We must be prepared to seize that opportunity.

Are you?

In Beyond Entrepreneurship 2.0, Jim Collins tells us that all companies experience good and bad luck.

But...

The GREAT leaders know how to get “a return on luck.”

Do you?

Collins also tells us: “You can look at life as a search for that one big winning hand, or you can look at life as a series of hands well played. If you believe life comes down to a single hand, of course, you can easily lose. But if you see life as a series of hands, and if you play each hand the best you can, there’s a huge compounding effect. Bad luck can kill you, but good luck cannot make you great. As long as you don’t get a catastrophic stroke of bad luck that flat-out ends the game, what really matters is how well you play each hand over the long haul. How will you play this hand and the next—and every hand you’re dealt?”

And, he says: “Imagine if after having been booted out of Apple in 1985, Jobs had said ‘Well, I got a really bad break, a bad hand.

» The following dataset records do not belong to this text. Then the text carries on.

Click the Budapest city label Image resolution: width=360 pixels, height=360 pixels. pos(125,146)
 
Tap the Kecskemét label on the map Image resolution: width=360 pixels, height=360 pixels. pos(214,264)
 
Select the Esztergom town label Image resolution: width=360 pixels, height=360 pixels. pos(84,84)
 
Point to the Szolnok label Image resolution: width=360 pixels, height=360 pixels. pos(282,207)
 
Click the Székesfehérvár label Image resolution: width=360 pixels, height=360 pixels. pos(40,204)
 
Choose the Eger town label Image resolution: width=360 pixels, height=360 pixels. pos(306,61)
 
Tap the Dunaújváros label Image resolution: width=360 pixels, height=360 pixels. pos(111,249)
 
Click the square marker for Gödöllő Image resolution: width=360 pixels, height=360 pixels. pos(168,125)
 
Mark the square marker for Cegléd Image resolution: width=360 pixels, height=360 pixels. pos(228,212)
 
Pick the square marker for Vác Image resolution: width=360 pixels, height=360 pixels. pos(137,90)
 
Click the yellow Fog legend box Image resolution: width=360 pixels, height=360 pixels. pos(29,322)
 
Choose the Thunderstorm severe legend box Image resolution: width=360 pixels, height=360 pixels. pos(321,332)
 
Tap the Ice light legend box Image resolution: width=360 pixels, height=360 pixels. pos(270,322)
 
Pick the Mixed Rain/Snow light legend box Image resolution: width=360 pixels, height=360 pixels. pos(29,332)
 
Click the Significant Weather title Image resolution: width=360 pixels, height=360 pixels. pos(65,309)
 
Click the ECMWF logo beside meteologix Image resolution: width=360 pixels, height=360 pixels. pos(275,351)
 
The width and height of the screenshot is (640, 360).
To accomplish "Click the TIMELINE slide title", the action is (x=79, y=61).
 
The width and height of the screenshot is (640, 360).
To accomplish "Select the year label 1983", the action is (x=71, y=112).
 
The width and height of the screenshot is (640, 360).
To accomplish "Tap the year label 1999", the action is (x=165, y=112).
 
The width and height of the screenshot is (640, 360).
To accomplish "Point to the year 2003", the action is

Game over.’ What if he’d lost his work ethic and his passion? What if he’d turned hurt into bitterness, instead of creating and moving forward? I used to think of Jobs as the Beethoven of business—a particular creative genius with a compositional body of work (the Macintosh as his third symphony, the iPod as his seventh, and the iPhone/iPad as his ninth). But my view has changed. I’ve come to see him more as the Winston Churchill of business—a hyper-resilient soul who exemplified the simple mantra, ‘Never give in, never, never, never.’”

That’s Today’s +1.

Let’s do the hard work so we’re prepared to take advantage of the opportunities to do what we’re here to do.